-- Exercise --
Word-for-word repetition of the records below is needed, but only from the line holding "This screenshot has width=695, height=675." through the final line, with pictures excluded.

-- Supplied records --
-=-=-
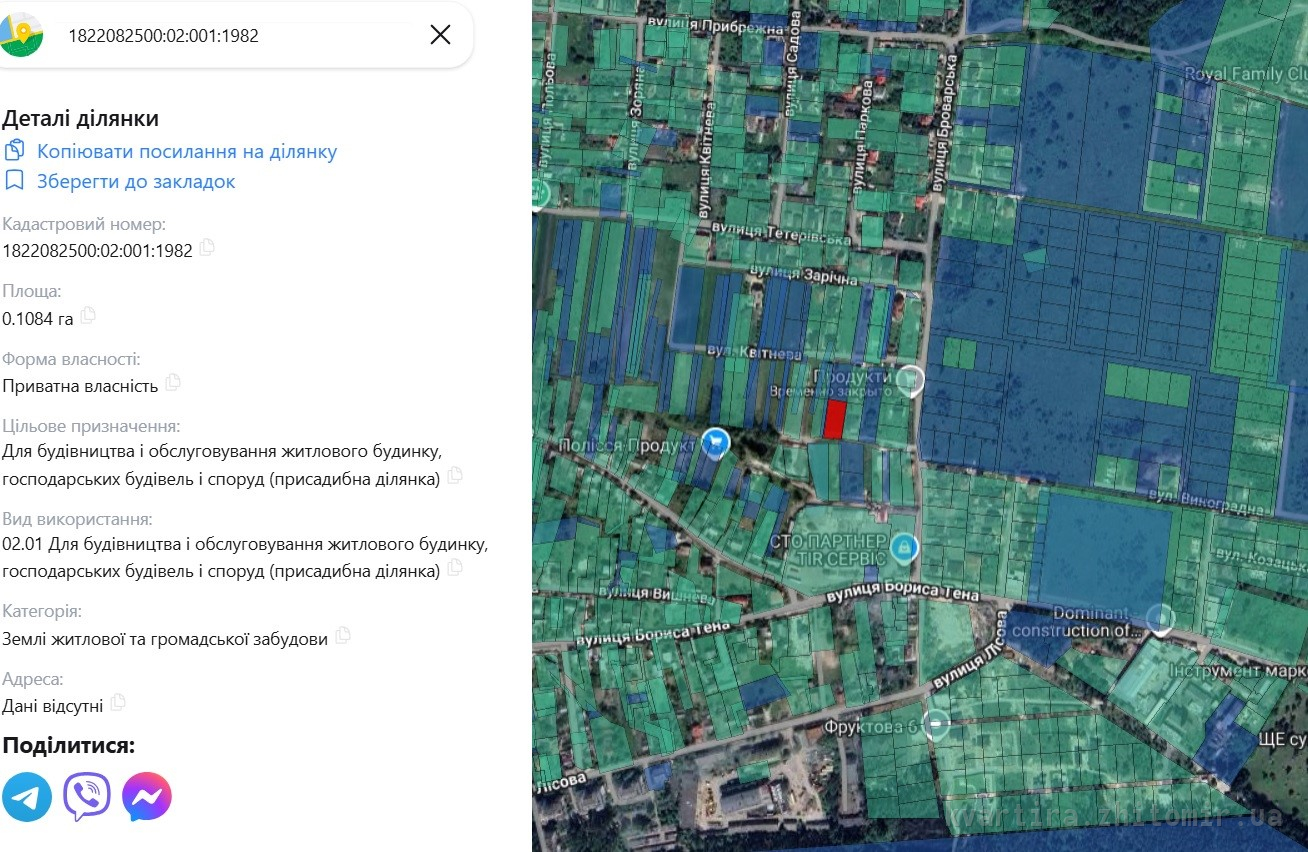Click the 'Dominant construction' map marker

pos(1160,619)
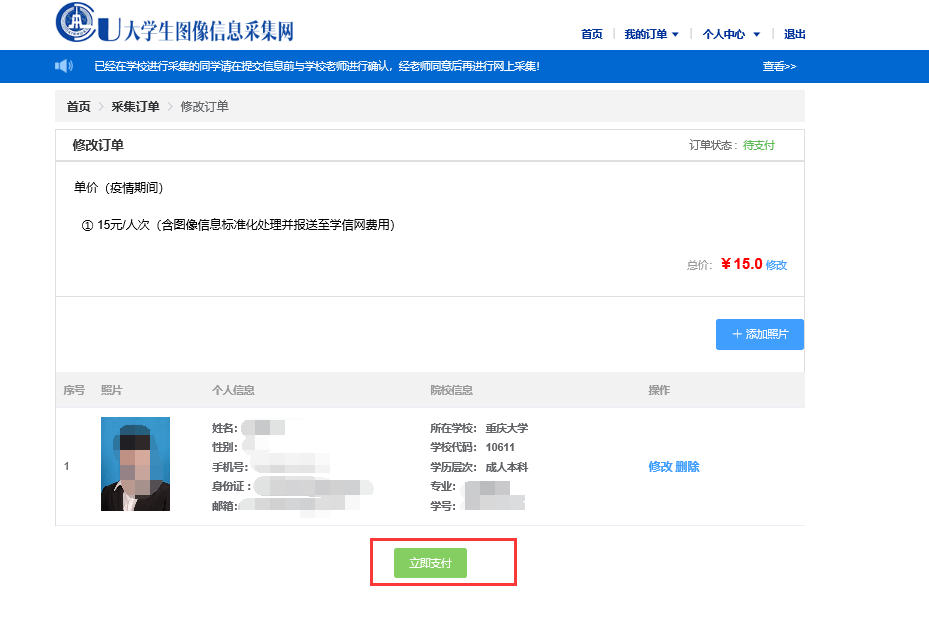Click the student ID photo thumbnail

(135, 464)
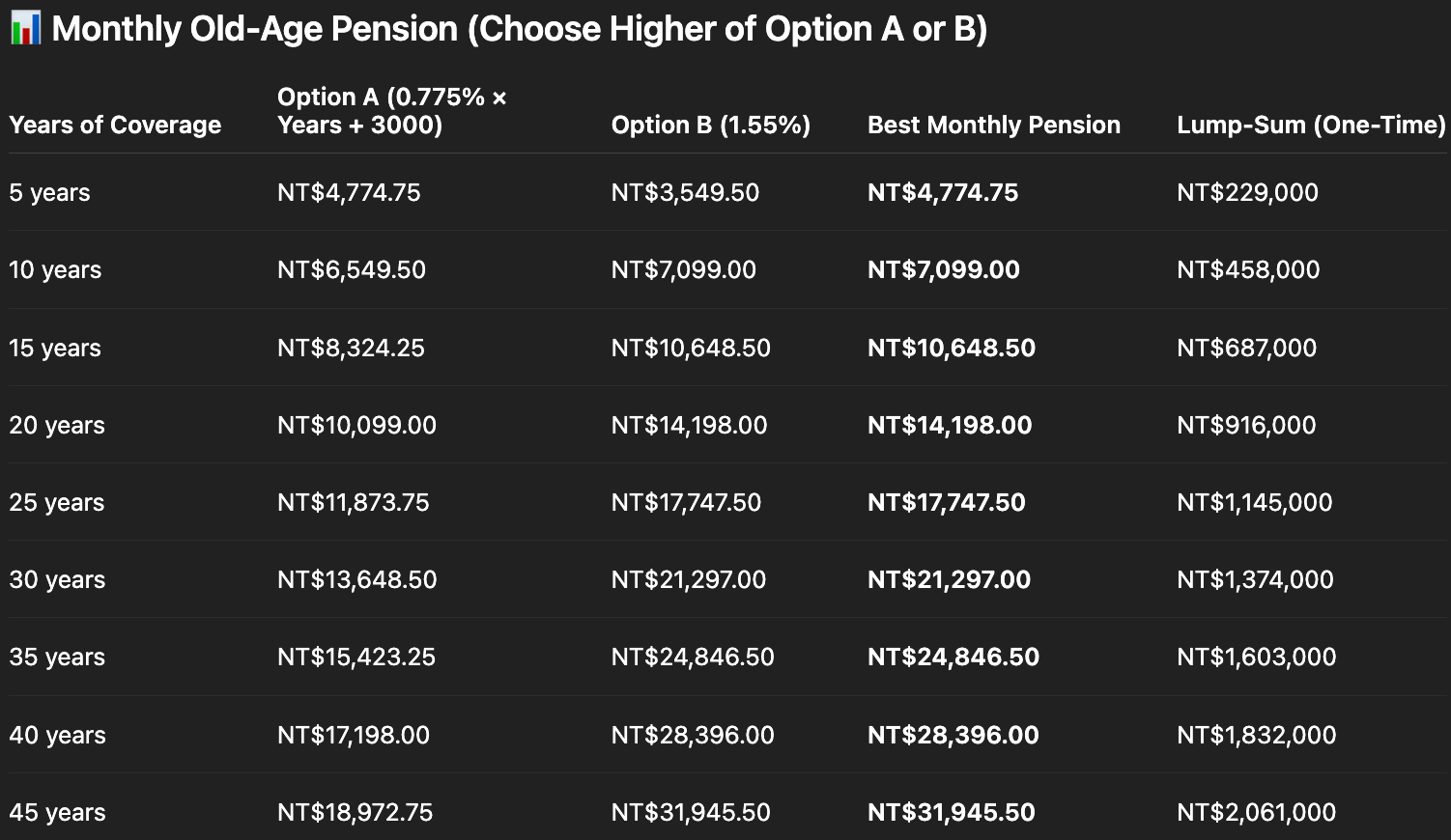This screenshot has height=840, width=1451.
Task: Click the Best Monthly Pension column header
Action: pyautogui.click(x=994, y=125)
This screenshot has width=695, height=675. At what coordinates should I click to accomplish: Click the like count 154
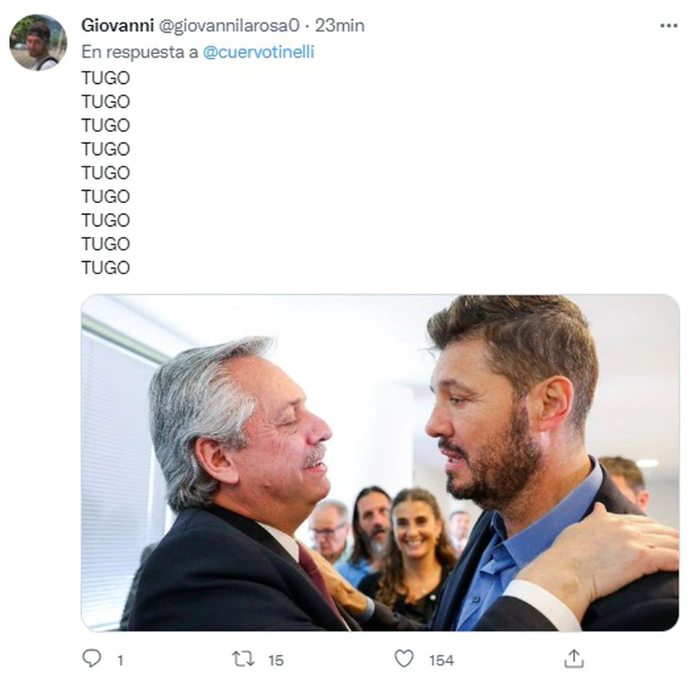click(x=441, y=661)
-=-=-
-- Task solution --
This screenshot has width=695, height=675. At what coordinates should I click to accomplish: Click the like count 154
click(x=441, y=661)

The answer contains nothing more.